Omit the pictures, then reproduce exactly the line bearing "Given: Click the 5000 мАч battery value" and every line after it up to and including the last line of the entries below.

---------- INFORMATION SHOWN ----------

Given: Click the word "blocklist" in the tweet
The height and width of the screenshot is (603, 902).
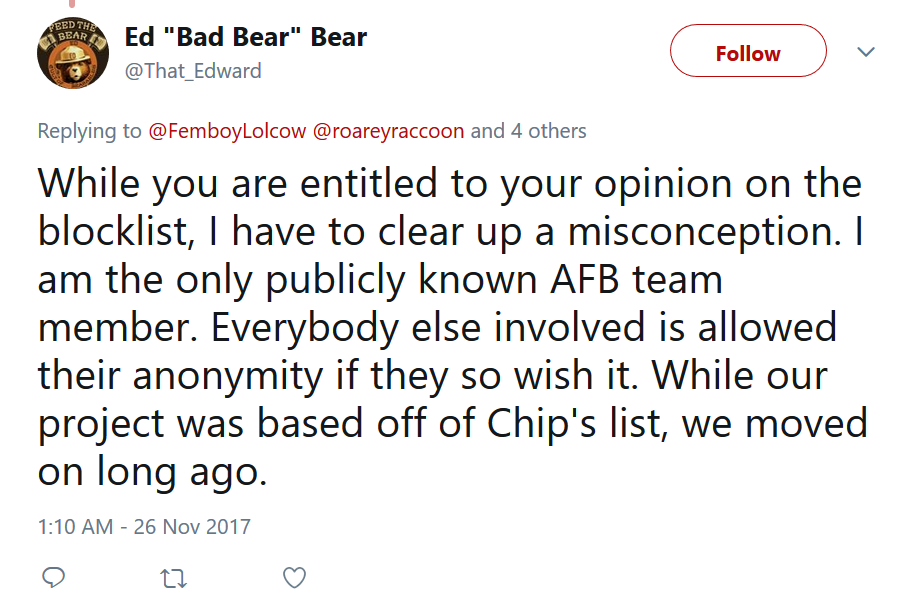Looking at the screenshot, I should 113,231.
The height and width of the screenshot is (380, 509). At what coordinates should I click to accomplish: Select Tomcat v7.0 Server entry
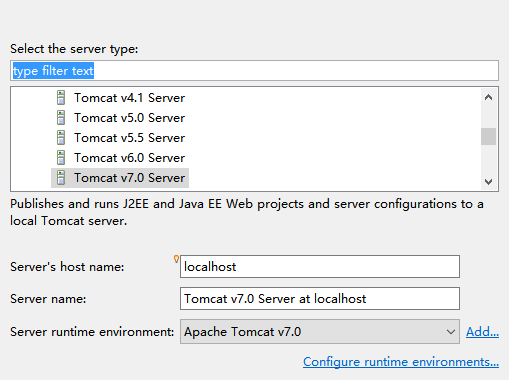(120, 178)
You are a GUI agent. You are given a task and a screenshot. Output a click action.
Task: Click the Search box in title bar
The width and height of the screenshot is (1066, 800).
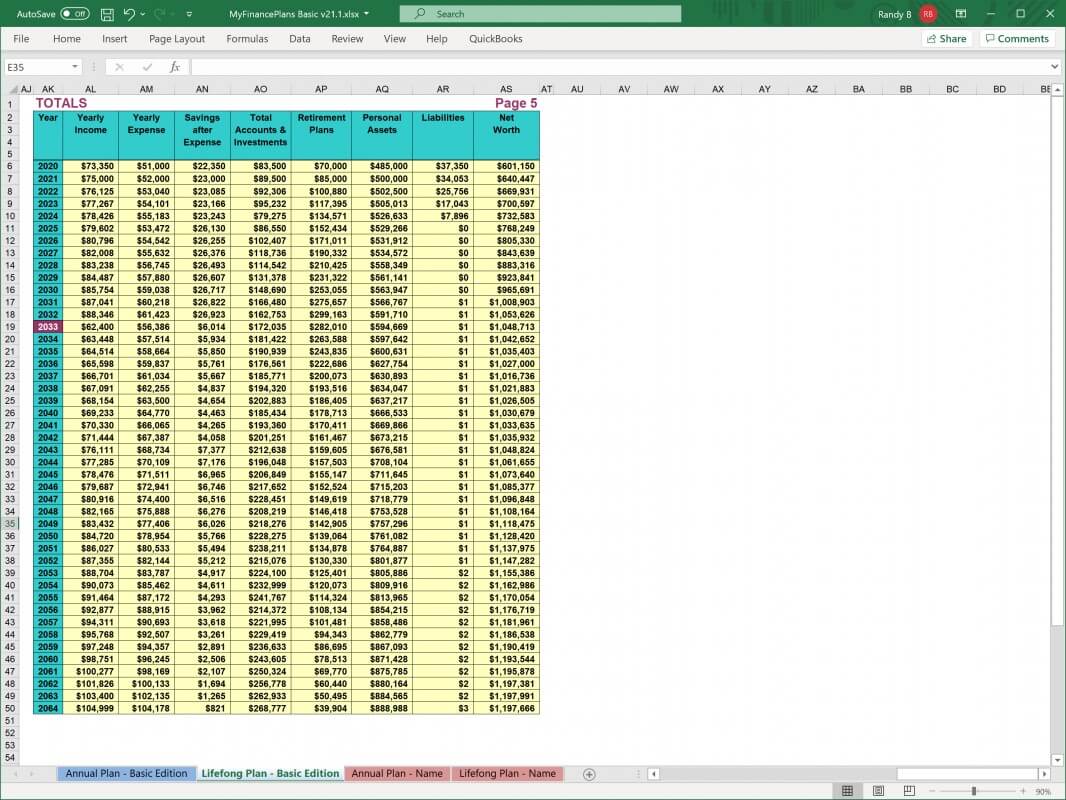tap(540, 14)
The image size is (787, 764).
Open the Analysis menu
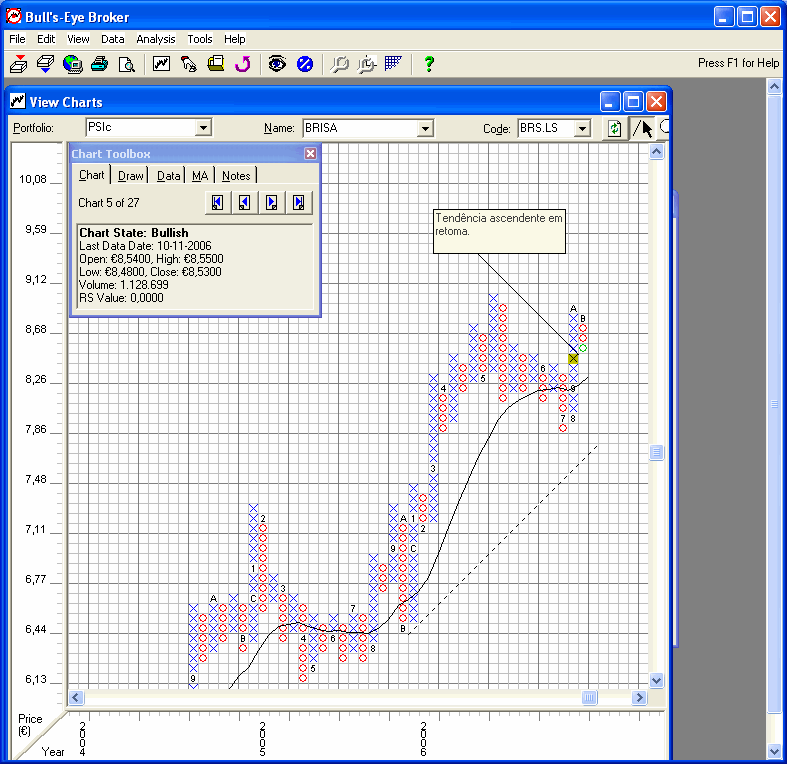[156, 39]

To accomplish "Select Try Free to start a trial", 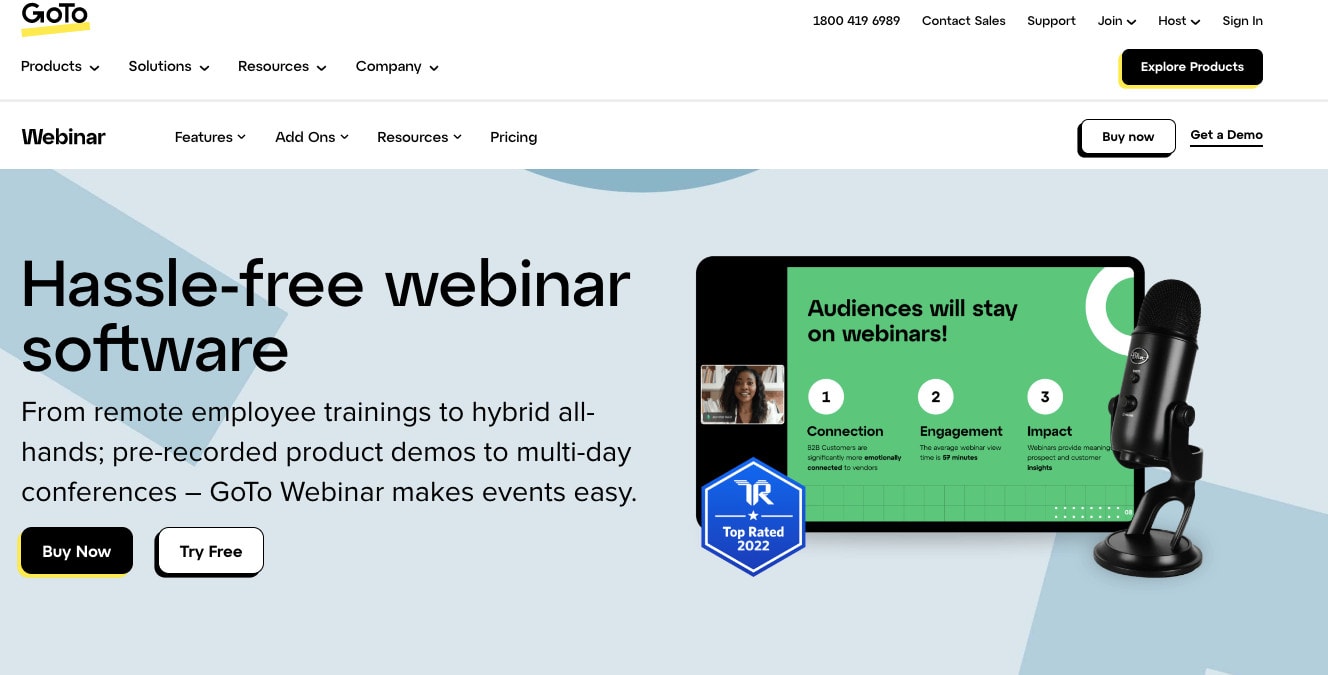I will [x=210, y=551].
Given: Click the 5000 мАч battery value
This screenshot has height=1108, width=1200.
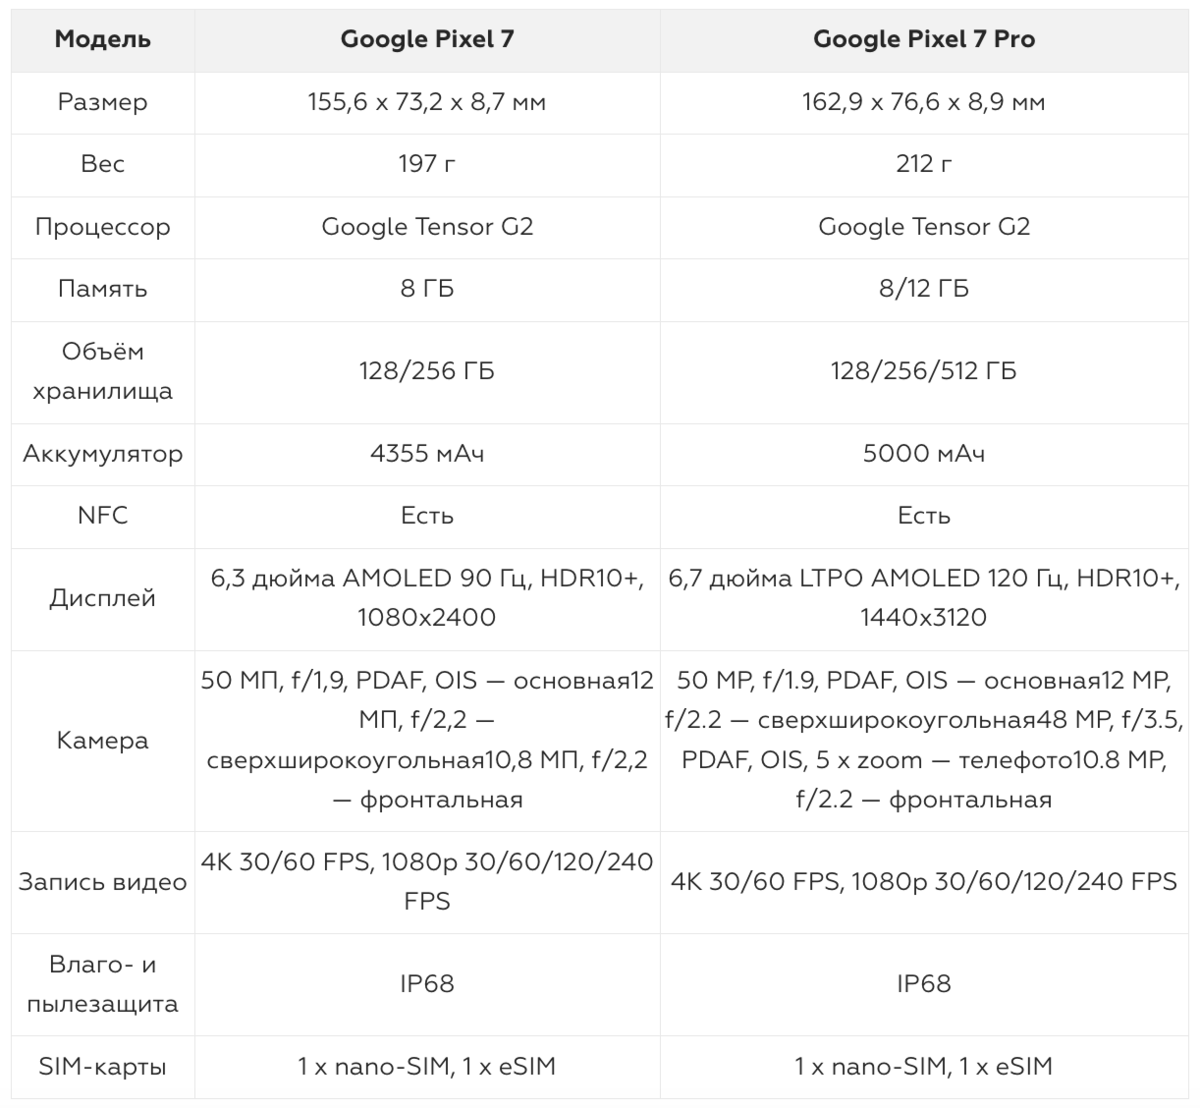Looking at the screenshot, I should tap(924, 454).
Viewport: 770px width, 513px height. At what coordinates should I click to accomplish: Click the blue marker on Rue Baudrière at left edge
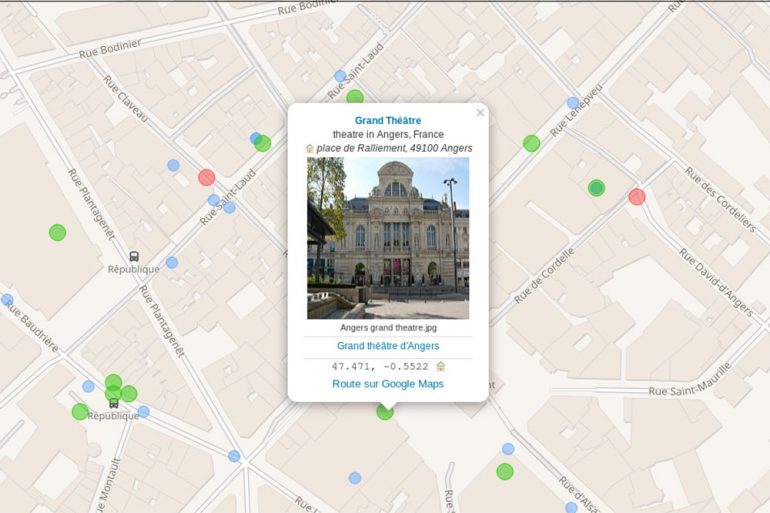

----------

• [TASK ANSWER]
Given: Click the 5000 мАч battery value
This screenshot has height=1108, width=1200.
Looking at the screenshot, I should tap(924, 454).
Viewport: 770px width, 513px height. At what coordinates should I click to accomplish: Click the blue marker on Rue Baudrière at left edge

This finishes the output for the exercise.